Dr Celi says healthy anger requires you to be in control of yourself and emotionally aware so that you can express your needs without hurting others. When anger hits, men should stop, take five deep breaths and acknowledge that the anger is there, rather than trying to suppress it - going silent and bottling up your feelings usually doesn't help in the long run.
"Ask yourself what the feeling is specifically related to so that you can develop a productive response. That could involve verbalising something in an assertive manner or walking away from a situation; it could mean discussing what got you upset or rectifying a wrong, such as a misjudgment or a misinterpretation of something that you said or did."

Actions vs words

Frustrations can surface between a man and a woman when dealing with a challenging issue. Dr Celi points out that while men tend to want to express themselves physically, by doing something or fixing a problem, women often want to express themselves emotionally."But all that talking can make men feel like they're caught in a verbal loop, which makes them even more agitated - often they'd be better off going for a walk until they feel better and then talking about the problem," Dr Celi says.

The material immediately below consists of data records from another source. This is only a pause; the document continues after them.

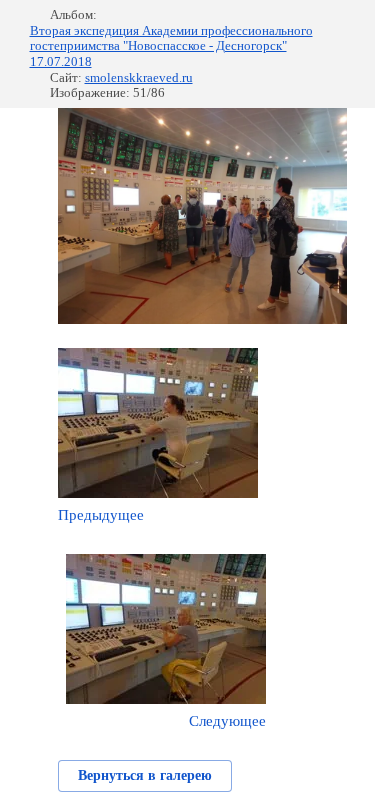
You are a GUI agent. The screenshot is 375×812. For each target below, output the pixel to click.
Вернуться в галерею (145, 775)
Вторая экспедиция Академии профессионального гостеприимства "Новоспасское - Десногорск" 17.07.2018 (171, 46)
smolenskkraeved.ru (139, 77)
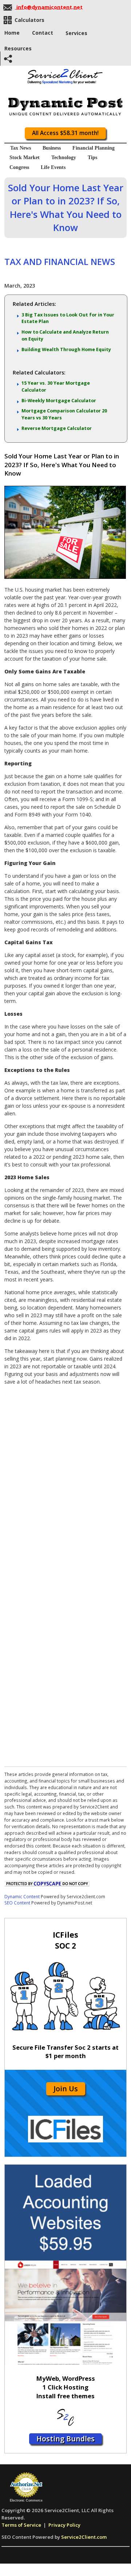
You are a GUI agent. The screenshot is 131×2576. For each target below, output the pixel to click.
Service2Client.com (84, 2537)
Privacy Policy (64, 2525)
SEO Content (17, 1903)
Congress (19, 167)
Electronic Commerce (26, 2500)
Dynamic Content (22, 1896)
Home (12, 32)
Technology (63, 157)
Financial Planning (93, 148)
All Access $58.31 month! (65, 133)
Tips (92, 157)
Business (52, 148)
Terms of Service (21, 2525)
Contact (42, 32)
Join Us (65, 2089)
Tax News (20, 148)
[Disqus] (65, 1482)
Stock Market (24, 157)
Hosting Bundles (65, 2439)
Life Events (53, 167)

Just as men prefer actions to words, your average guy doesn't want to watch drug lords and crooked cops calmly talking through their differences. But will watching violent shows or playing violent games make men more violent? Dr Lombard says innate aggression or a history of family violence are much more likely to produce a man who is violent when angry than exposure to violent TV shows, films and console games, but her concern is that such media portrays and encourages a behaviour where violence through anger is seen as the norm.
The key, Dr Celi says, is that men need to acknowledge that the world of organised crime and controller-operated carjackers doesn't show the full range of ways to deal with anger. "Everything's shown as black or white - you're either not angry or you're aggressive and violent, but there's a whole spectrum in the middle where men can express anger in a way that contributes to reducing mental health problems."